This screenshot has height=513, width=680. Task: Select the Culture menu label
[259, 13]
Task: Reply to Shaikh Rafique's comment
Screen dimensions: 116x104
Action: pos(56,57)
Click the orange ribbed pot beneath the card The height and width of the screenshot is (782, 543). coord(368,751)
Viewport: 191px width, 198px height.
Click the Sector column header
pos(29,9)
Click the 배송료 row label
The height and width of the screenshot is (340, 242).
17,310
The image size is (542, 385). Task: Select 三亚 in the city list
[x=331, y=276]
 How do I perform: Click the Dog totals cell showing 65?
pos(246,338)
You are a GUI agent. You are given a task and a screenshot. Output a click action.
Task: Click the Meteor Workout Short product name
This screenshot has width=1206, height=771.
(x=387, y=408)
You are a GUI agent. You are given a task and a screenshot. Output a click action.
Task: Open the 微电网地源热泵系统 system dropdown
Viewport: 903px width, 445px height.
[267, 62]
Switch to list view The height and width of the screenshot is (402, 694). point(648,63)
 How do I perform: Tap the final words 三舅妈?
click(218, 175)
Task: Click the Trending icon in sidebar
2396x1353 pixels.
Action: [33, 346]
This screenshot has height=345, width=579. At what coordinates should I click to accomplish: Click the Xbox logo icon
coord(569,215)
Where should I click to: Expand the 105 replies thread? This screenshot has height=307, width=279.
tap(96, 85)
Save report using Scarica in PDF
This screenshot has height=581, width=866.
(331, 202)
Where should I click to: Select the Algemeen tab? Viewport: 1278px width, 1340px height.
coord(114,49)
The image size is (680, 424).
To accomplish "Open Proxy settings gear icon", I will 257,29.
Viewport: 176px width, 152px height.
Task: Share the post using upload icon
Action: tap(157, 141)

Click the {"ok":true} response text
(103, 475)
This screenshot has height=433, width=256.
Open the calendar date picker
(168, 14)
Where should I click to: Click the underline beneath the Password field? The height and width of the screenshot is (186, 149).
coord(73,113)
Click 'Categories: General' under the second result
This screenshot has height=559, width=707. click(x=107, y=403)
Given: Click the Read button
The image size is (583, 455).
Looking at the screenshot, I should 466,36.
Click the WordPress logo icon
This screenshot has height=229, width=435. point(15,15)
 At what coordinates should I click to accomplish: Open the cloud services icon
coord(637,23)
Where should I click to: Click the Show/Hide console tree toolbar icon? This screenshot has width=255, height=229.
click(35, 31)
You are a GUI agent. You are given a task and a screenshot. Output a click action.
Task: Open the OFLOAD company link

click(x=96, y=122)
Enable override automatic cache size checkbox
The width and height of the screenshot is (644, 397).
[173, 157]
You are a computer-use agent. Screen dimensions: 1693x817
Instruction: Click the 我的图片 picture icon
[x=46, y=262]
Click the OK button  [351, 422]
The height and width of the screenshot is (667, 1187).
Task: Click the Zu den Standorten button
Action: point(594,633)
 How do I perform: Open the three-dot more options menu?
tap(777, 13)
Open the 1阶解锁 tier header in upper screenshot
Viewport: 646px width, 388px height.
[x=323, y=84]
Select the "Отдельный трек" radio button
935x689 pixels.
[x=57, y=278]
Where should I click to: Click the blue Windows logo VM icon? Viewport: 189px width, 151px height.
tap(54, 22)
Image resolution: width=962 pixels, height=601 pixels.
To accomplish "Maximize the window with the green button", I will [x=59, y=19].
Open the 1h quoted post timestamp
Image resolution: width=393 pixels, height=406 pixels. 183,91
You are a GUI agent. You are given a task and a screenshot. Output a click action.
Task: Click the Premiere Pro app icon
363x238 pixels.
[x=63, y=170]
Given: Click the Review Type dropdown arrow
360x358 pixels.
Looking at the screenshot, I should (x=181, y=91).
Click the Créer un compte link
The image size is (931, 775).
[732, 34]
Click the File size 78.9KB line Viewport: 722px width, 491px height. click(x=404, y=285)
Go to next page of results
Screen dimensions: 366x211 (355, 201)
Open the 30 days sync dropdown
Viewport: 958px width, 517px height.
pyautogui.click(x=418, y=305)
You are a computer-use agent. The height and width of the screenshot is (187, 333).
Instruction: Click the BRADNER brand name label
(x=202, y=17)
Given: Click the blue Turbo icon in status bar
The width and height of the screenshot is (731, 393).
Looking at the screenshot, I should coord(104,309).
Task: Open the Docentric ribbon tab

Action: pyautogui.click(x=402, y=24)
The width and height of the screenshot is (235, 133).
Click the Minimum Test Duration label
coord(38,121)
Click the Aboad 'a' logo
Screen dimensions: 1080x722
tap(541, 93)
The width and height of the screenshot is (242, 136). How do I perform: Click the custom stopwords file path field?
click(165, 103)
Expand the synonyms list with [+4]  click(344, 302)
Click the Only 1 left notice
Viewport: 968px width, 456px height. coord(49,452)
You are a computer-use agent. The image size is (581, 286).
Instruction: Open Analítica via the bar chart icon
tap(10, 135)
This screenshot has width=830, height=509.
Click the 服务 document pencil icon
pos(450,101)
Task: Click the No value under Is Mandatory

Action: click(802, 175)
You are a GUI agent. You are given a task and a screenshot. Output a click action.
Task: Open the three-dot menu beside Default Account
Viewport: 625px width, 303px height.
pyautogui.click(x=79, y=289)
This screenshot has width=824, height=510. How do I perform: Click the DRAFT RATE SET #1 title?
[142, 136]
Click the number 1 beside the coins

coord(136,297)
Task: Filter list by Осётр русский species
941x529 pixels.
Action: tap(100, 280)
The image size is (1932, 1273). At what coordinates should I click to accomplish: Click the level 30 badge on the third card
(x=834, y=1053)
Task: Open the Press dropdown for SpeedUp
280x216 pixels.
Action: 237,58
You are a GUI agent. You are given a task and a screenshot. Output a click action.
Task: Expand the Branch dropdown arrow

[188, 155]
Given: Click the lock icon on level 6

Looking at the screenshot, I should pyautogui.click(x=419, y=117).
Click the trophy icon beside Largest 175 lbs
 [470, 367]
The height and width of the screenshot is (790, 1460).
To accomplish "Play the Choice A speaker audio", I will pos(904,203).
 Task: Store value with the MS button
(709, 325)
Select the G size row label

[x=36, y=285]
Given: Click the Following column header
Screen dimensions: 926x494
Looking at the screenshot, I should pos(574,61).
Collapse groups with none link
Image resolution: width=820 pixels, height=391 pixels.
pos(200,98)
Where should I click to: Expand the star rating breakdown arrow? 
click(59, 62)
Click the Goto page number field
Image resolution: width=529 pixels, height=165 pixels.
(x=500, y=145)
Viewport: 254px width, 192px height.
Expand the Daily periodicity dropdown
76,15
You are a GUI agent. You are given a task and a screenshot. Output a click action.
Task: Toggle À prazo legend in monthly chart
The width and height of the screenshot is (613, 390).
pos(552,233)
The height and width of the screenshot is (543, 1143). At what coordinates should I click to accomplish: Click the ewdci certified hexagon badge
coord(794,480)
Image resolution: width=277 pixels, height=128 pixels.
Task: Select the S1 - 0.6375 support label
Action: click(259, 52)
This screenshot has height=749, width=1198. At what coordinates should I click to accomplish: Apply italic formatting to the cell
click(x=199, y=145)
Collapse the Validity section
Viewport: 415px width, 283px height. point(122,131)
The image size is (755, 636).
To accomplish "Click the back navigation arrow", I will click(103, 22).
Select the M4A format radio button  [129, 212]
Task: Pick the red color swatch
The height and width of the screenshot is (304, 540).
★ ★ ★ ★
__What to work on__
From the data above, reproduce word for word the lines running from the line with "Click the Only 1 left notice" to the line with "Task: Filter list by Осётр русский species", ends included.

__Written answer__
Click the Only 1 left notice
Viewport: 968px width, 456px height. coord(49,452)
You are a computer-use agent. The image size is (581, 286).
Instruction: Open Analítica via the bar chart icon
tap(10, 135)
This screenshot has width=830, height=509.
Click the 服务 document pencil icon
pos(450,101)
Task: Click the No value under Is Mandatory

Action: click(802, 175)
You are a GUI agent. You are given a task and a screenshot. Output a click action.
Task: Open the three-dot menu beside Default Account
Viewport: 625px width, 303px height.
pyautogui.click(x=79, y=289)
This screenshot has width=824, height=510. How do I perform: Click the DRAFT RATE SET #1 title?
[142, 136]
Click the number 1 beside the coins

coord(136,297)
Task: Filter list by Осётр русский species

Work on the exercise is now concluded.